Frequently Asked Questions (FAQ)

  1. What are the system requirements to run DockLog? DockLog requires a Docker host with a running Docker daemon. It is deployed as a single container and needs access to the Docker socket (/var/run/docker.sock). It is highly lightweight, using only ~30MB of RAM, and can run on any Linux VPS or machine capable of running Docker.
  2. How does DockLog authentication and RBAC work? DockLog can run in no-auth mode for a simple local dashboard or in auth mode which uses SQLite to store users and audit logs. In auth mode, administrators set ALLOW_* environment variables as global server permissions, and then assign specific can_* permissions to individual users for fine-grained control over container visibility and actions.
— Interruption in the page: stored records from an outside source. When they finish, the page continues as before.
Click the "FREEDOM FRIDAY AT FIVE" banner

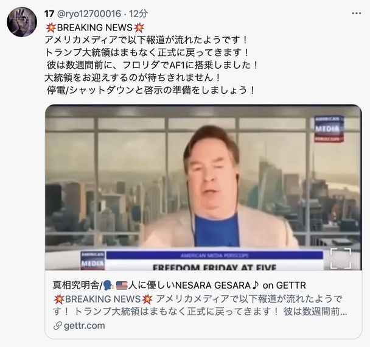pyautogui.click(x=214, y=266)
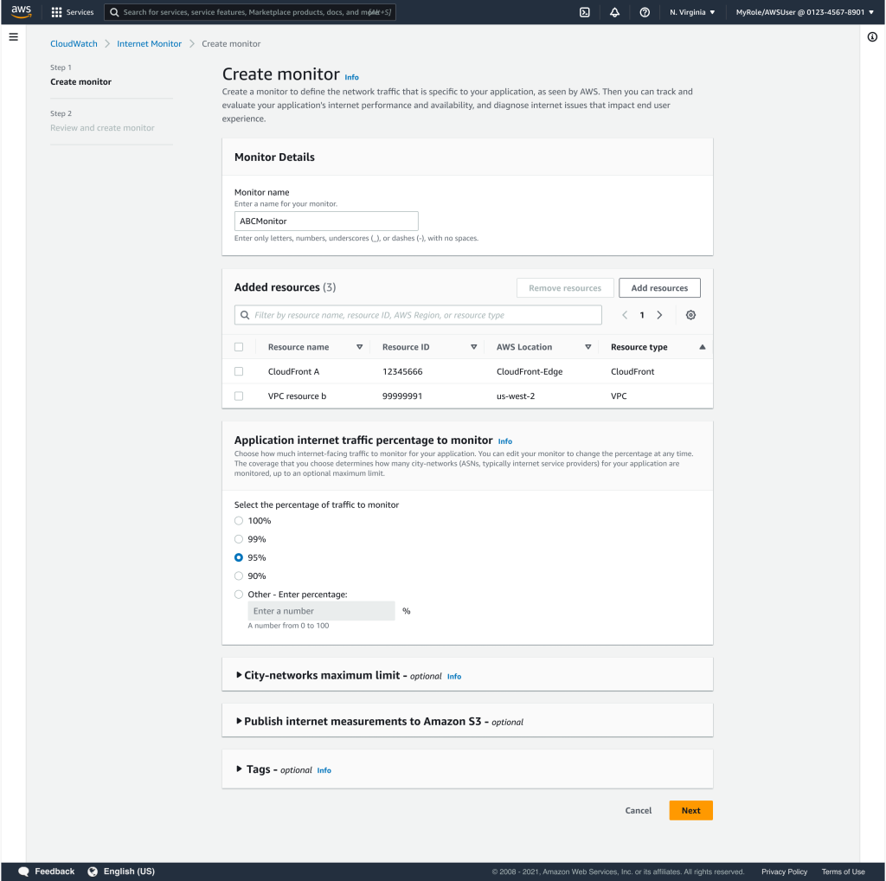Viewport: 886px width, 881px height.
Task: Open the resources table preferences gear icon
Action: [690, 314]
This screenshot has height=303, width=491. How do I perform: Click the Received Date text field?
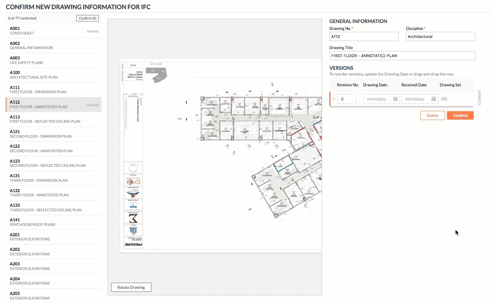click(415, 99)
  3. Can DockLog forward logs to other systems like Elasticsearch or Loki? DockLog is designed as a terminal for real-time log viewing, not as a log pipeline. It does not natively forward logs to external systems. Its purpose is to provide immediate access to logs via the dashboard, desktop, or mobile apps, making external forwarding unnecessary for its core use case.
  4. Is there a way to use DockLog with a reverse proxy like Nginx? Yes. For secure deployment behind a reverse proxy, you should set the TRUST_PROXY=true environment variable in DockLog. This instructs the application to honor X-Forwarded-* headers from the proxy, ensuring correct IP addresses and protocol detection. You should also set CLIENT_ACCESS=strict and use a strong SECRET_KEY.